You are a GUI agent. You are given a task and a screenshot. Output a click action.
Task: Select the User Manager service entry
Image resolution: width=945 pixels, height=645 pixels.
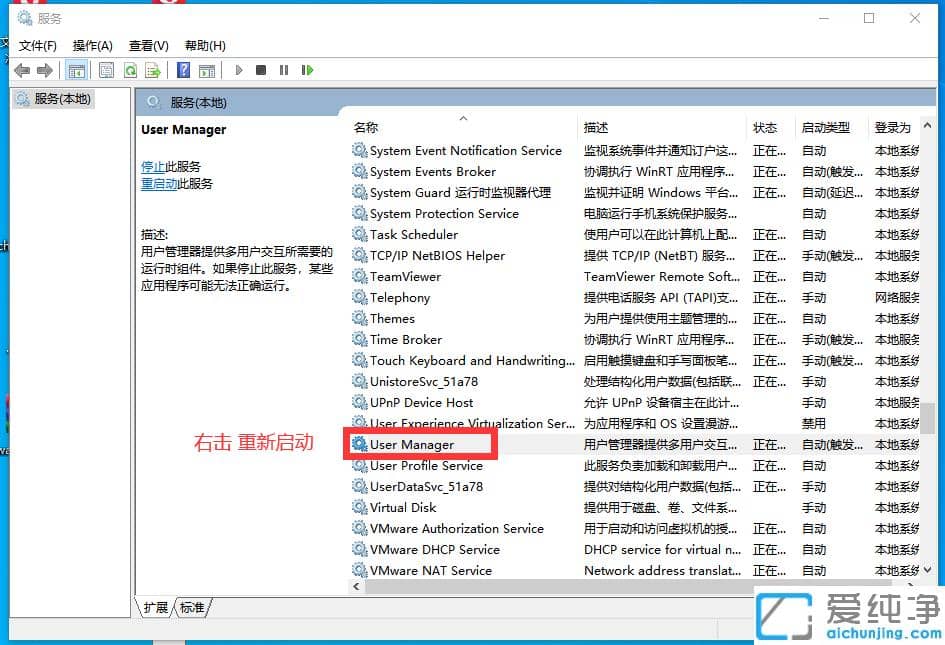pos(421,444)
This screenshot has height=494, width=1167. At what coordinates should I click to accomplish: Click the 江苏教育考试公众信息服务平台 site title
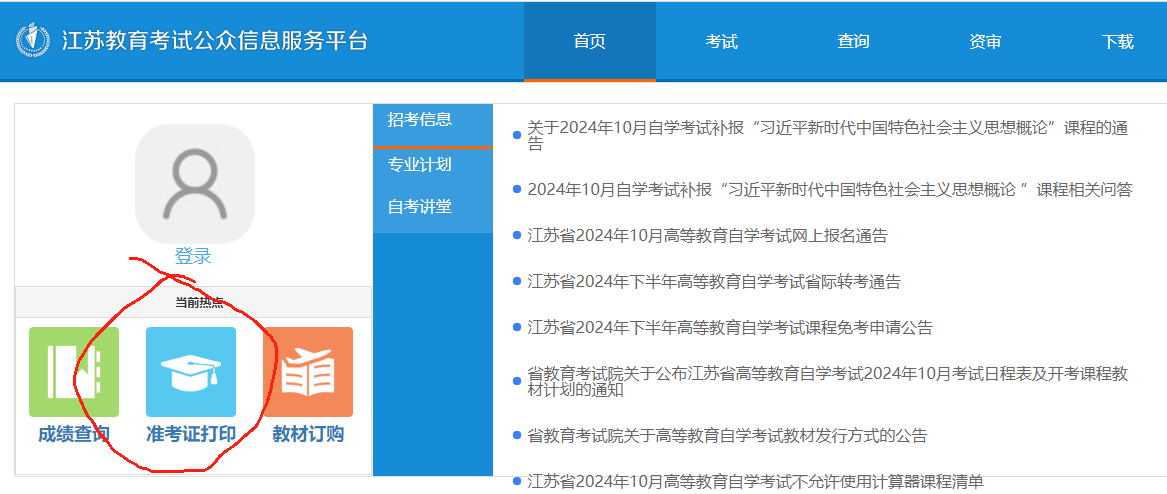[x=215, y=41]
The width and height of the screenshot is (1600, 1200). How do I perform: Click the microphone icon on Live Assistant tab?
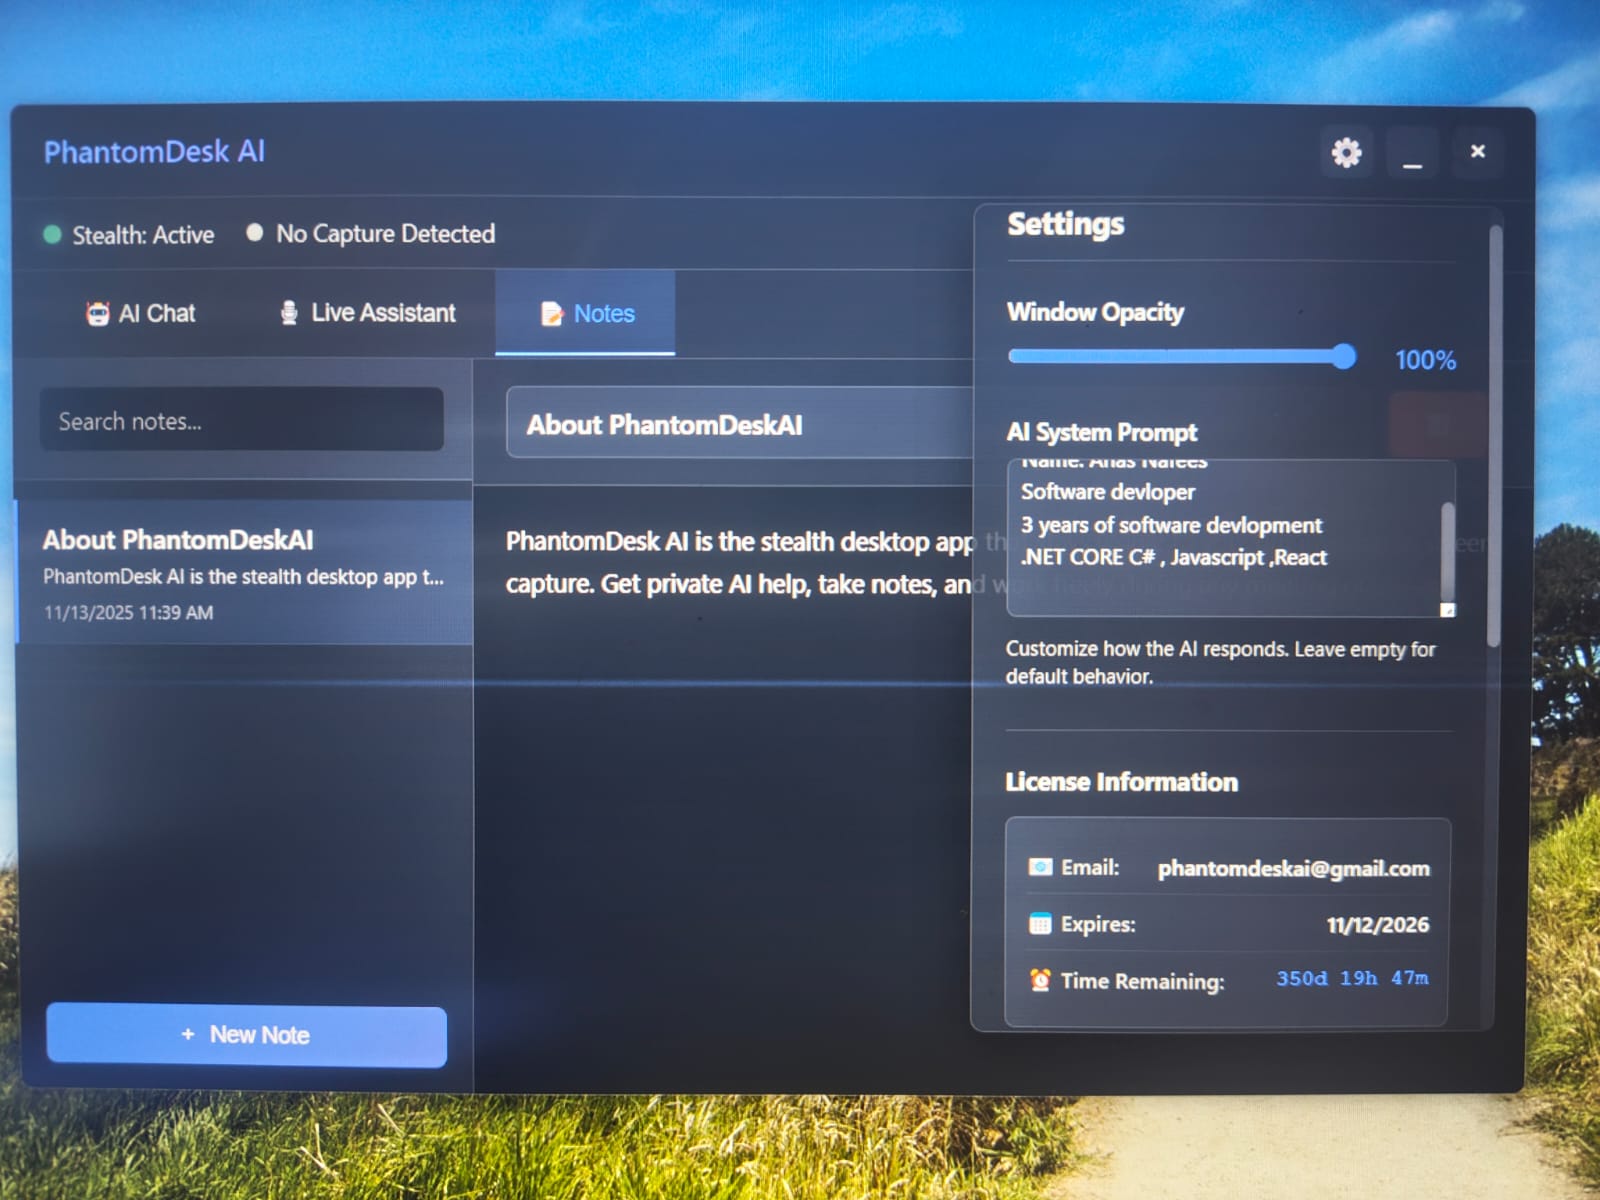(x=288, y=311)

----

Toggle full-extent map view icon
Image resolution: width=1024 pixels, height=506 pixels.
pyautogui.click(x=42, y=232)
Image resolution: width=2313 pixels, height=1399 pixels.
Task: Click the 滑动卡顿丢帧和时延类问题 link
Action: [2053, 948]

----

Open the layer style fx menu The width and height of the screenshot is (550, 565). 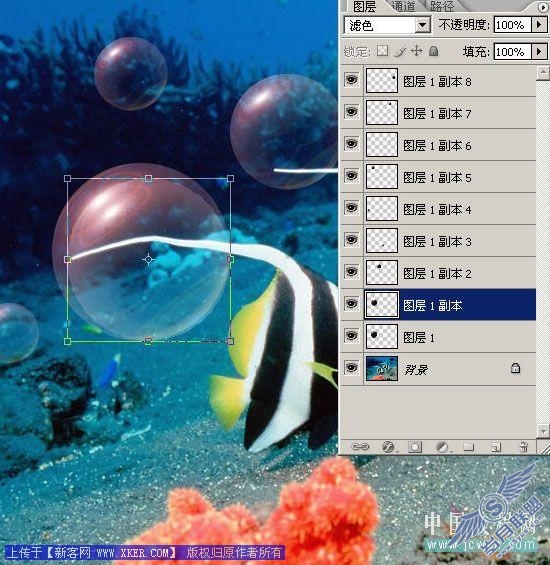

----

→ **The task**
Find every line in the items above that contains the string "pixels", and copy each of those lines in full.

→ **Output**
Image resolution: width=945 pixels, height=645 pixels.
Image resolution: width=1024 pixels, height=506 pixels.
Image resolution: width=2313 pixels, height=1399 pixels.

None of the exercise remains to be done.